While the gambit of doctors was being run. I saw my husband struggle with the day to day tasks we all take for granted. Walking to the kitchen, showering, sleeping, paying bills, and cooking for himself. Forget trying to go skiing, play volleyball, racquetball, and dancing. All the activities my husband loved where all snatched away from him. He now had to settle for just getting out of bed and being able to run and errand with me. He like so many CFS/ME patients was unable to work anymore. He was a reservist who got called back. It was while on active duty he came down with this illness. It took a very long time for him to be discharged from the military correctly and receive pay. We lost everything we had worked our whole lives for. We spent a long time grieving for the things we lost like our home, his job, my job that I had to quit to take care of him, and many friends who couldn't understand why we couldn't just go out to a movie anymore. I cried many days seeing my once outgoing, fearless husband come to terms with being forced onto a new path in life. I watched his dreams of going into space slip away. These where our darkest days.
This horrible illness did one thing for us. We grew stronger and closer in our relationship. We educated ourselves on CFS/ME to the point where I can now bring forth new treatment ideas to our doctors and have them try them on us. I learned how to cut threw government red tape and to NEVER give in or loose hope. I became as my husband called me his portable "brain" and "advocate". We had two sons. Since we are both home we are able to spend more time with them while they are young. These precious children keep my husband and I going.
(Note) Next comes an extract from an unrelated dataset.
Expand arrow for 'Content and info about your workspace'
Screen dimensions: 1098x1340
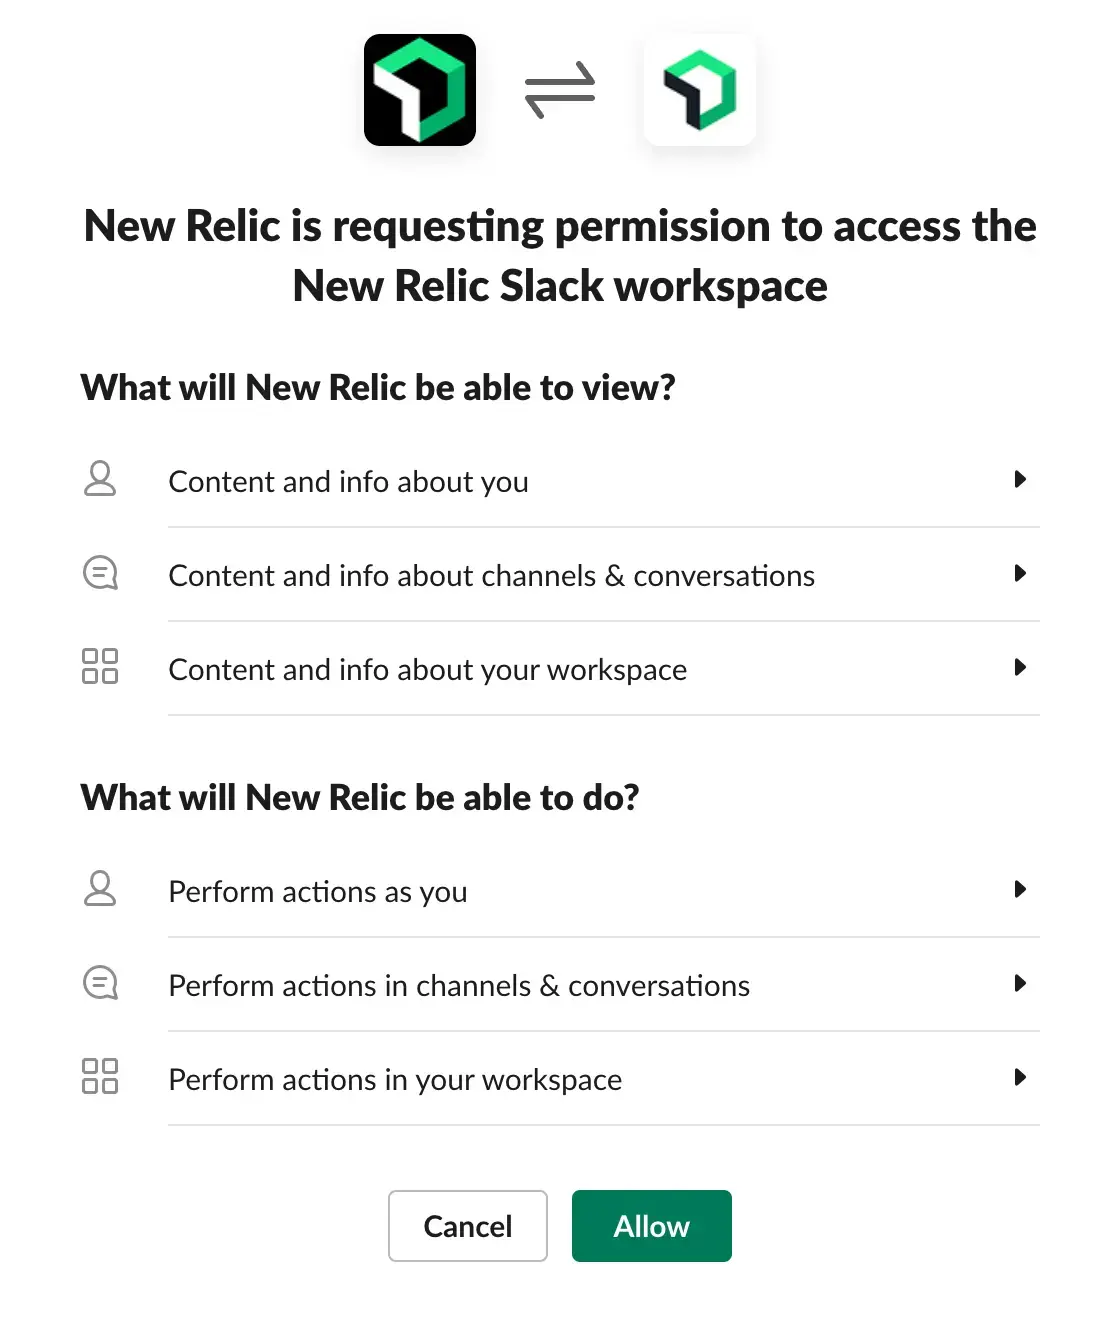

After my second son was born I became increasing ill with strange symptoms. Symptoms eerily similar to my hubbies. I tried to claim it was all pregnancy related. After a year of more muscle fatigue, joint pain, random increased anxiety, and insomnia I knew in my heart what I was dealing with. My hubby knew before me. Together we ran the gambit of doctors but this time I was the one lying on those hard exam tables with the paper covers. I was no stranger to exams and testing. I had two previous back surgeries due to being born with a benign tumor on my spine. These tests where scarier. I was a new Mom. How would I handle two small active toddlers? How would this disease effect my body and ability to function? Most of all could our son get this. This summer I received my official diagnosis. Now we are two CFS/ME parents trying to figure out how to keep up with our very healthy children. .
You would think with my husband having this illness for 9 years now that I would know all the things I should be doing. Wrong! He tells me things to do but CFS effects me a bit differently so I am in that beginning learning curve. I try to find that invisible line we all have that says, "Pass me and you will be down for days." With two young children being a Mommy doesn't stop. So I push myself every day. Together the hubby and I are figuring out a schedule that works for us as parents. Also, through the help of one very loyal and loving friend we do have backup whenever we need it.
I thank you for those who read my personal story. I will attempt to post more on dealing with CFS/ME as a wife, caretaker, patient, and Mom. I would love to hear from other parents who have children and how they cope. I would also love to hear more tips on things to Do and Not Do as a newbie.
My Most Sincere Wishes for 2013 to bring better treatment, better understanding, and more research for this disease. Happy New Years Everyone!